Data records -
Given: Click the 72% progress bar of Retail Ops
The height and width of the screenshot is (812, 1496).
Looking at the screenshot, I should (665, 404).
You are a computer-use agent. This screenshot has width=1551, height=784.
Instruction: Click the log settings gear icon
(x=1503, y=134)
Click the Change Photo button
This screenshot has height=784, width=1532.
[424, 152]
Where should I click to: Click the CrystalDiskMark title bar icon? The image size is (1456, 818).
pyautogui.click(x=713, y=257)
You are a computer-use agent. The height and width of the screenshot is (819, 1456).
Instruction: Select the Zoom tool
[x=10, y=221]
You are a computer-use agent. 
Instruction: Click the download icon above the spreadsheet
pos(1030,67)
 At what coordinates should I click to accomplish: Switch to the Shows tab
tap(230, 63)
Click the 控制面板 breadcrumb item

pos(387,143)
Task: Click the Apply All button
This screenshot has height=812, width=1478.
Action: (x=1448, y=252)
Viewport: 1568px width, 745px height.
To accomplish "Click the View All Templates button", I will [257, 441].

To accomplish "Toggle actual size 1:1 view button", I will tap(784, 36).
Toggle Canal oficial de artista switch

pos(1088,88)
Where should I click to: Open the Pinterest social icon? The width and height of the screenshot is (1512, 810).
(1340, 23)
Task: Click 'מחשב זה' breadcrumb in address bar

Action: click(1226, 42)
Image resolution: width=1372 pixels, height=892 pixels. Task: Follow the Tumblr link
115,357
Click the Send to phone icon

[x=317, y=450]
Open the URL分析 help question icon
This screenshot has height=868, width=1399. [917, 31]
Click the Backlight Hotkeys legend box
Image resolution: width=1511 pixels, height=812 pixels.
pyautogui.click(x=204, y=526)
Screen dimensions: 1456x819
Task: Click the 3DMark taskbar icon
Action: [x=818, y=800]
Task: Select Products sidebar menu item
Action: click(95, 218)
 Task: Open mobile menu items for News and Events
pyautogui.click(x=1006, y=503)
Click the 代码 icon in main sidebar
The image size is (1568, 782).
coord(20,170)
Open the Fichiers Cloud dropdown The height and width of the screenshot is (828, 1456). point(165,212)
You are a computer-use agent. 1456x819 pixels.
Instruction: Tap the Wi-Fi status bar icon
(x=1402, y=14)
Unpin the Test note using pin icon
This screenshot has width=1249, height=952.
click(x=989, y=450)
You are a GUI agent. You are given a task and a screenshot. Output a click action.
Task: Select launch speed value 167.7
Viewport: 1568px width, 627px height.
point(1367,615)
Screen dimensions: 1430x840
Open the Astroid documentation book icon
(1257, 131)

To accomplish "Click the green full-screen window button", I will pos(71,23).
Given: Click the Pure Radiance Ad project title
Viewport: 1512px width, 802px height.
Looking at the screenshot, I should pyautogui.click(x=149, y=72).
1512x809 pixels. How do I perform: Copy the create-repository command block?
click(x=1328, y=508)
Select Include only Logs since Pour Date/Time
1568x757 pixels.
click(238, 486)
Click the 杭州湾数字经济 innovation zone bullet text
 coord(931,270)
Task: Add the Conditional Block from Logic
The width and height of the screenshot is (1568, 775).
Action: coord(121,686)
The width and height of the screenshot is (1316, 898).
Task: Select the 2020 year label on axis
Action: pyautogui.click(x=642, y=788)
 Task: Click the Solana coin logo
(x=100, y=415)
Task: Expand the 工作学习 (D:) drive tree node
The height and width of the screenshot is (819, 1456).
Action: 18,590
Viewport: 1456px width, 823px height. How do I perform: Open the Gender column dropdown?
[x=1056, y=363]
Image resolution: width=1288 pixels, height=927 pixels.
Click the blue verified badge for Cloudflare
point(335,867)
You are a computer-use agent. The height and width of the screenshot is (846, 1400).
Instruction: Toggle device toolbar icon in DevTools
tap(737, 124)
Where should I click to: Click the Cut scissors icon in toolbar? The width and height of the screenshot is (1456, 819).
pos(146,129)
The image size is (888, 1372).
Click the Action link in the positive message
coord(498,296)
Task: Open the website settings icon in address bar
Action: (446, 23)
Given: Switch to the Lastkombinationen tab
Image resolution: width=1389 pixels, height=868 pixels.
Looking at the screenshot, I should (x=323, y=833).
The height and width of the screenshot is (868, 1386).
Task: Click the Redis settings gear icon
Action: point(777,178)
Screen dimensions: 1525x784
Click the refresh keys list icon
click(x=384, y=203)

WORK TO BE COMPLETED - Take the stretch of lines above from the one containing "You are a GUI" through the one containing "The image size is (888, 1372)." and repeat it exactly, adding no other line.

RESULT BELOW -
You are a GUI agent. You are given a task and a screenshot. Output a click action.
Task: Select launch speed value 167.7
Viewport: 1568px width, 627px height.
point(1367,615)
Screen dimensions: 1430x840
Open the Astroid documentation book icon
(1257, 131)

To accomplish "Click the green full-screen window button", I will pos(71,23).
Given: Click the Pure Radiance Ad project title
Viewport: 1512px width, 802px height.
Looking at the screenshot, I should pyautogui.click(x=149, y=72).
1512x809 pixels. How do I perform: Copy the create-repository command block?
click(x=1328, y=508)
Select Include only Logs since Pour Date/Time
1568x757 pixels.
click(238, 486)
Click the 杭州湾数字经济 innovation zone bullet text
 coord(931,270)
Task: Add the Conditional Block from Logic
The width and height of the screenshot is (1568, 775).
Action: coord(121,686)
The width and height of the screenshot is (1316, 898).
Task: Select the 2020 year label on axis
Action: pyautogui.click(x=642, y=788)
 Task: Click the Solana coin logo
(x=100, y=415)
Task: Expand the 工作学习 (D:) drive tree node
The height and width of the screenshot is (819, 1456).
Action: 18,590
Viewport: 1456px width, 823px height. How do I perform: Open the Gender column dropdown?
[x=1056, y=363]
Image resolution: width=1288 pixels, height=927 pixels.
Click the blue verified badge for Cloudflare
point(335,867)
You are a computer-use agent. The height and width of the screenshot is (846, 1400).
Instruction: Toggle device toolbar icon in DevTools
tap(737, 124)
Where should I click to: Click the Cut scissors icon in toolbar? The width and height of the screenshot is (1456, 819).
pos(146,129)
The image size is (888, 1372).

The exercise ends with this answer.